### ACTIVITY
Copy the data exactly. Images are the one exception.

****

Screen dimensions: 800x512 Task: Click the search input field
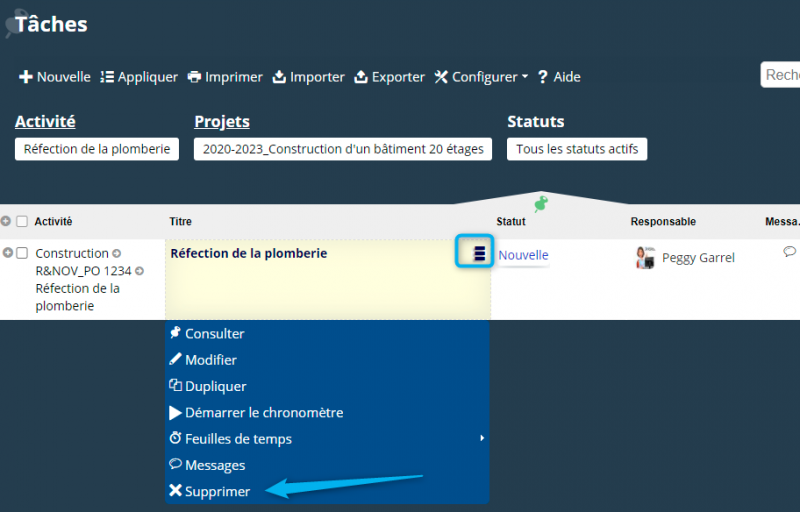pos(781,75)
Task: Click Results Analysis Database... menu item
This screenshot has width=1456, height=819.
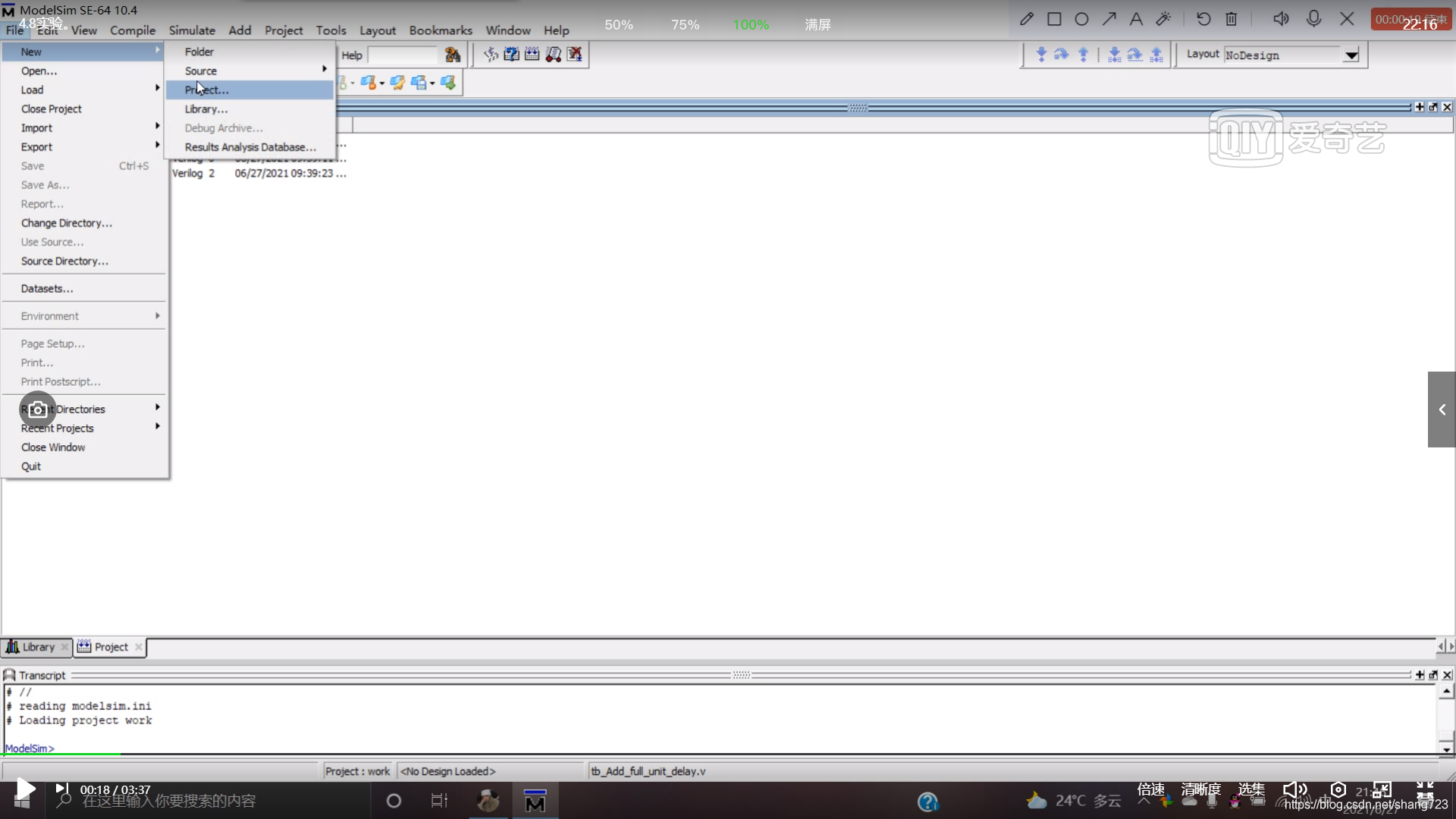Action: [x=250, y=146]
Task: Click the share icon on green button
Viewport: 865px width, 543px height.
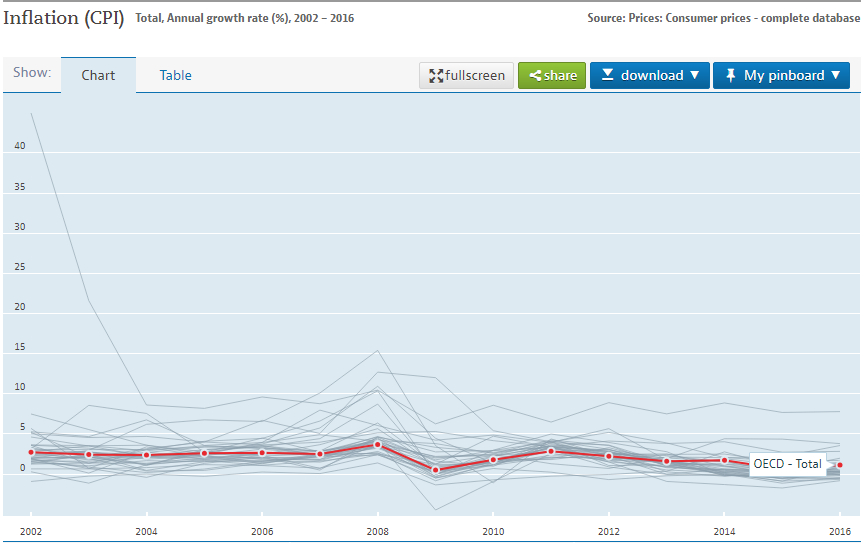Action: (535, 76)
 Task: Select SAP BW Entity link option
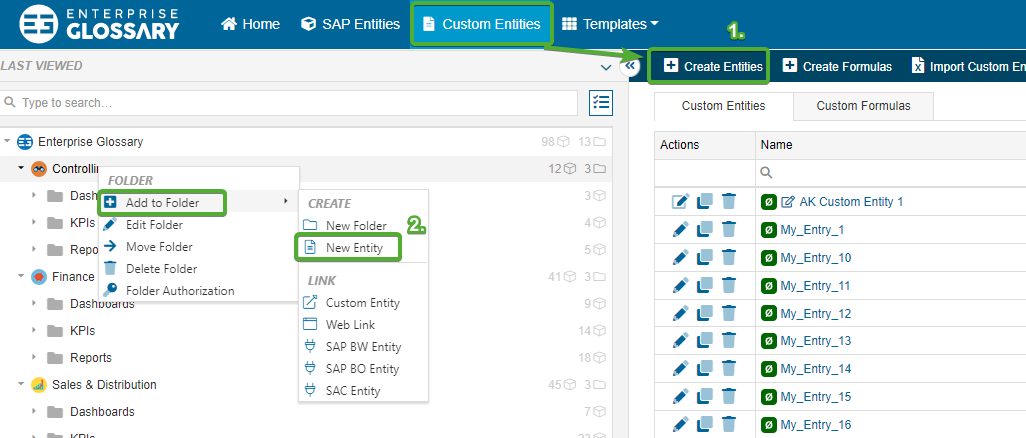pos(363,347)
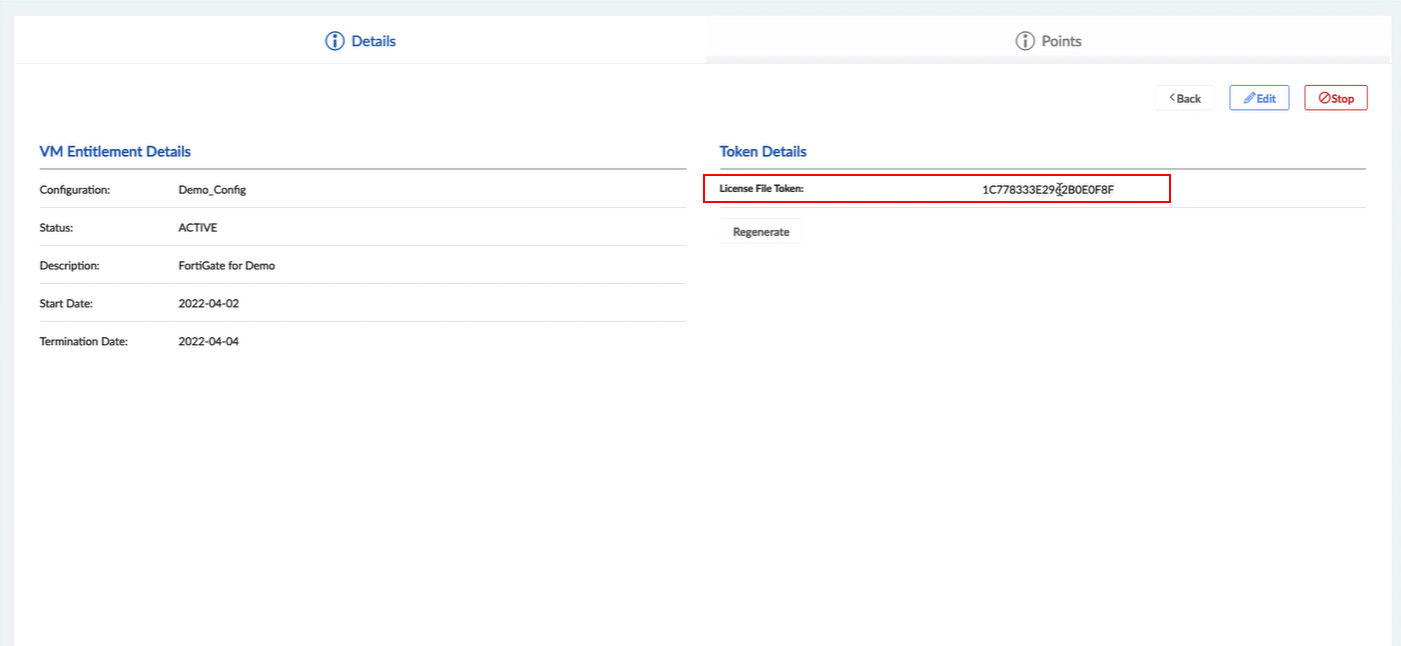
Task: Click the License File Token label
Action: pos(761,188)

****

### YOUR RESPONSE
Screen dimensions: 800x512 Task: Click the search input field
pos(781,75)
Task: Click Results Analysis Database... menu item
This screenshot has width=1456, height=819.
Action: [x=250, y=146]
Task: Click the share icon on green button
Viewport: 865px width, 543px height.
Action: (535, 76)
 Task: Select SAP BW Entity link option
pos(363,347)
Task: Click the License File Token label
Action: pos(761,188)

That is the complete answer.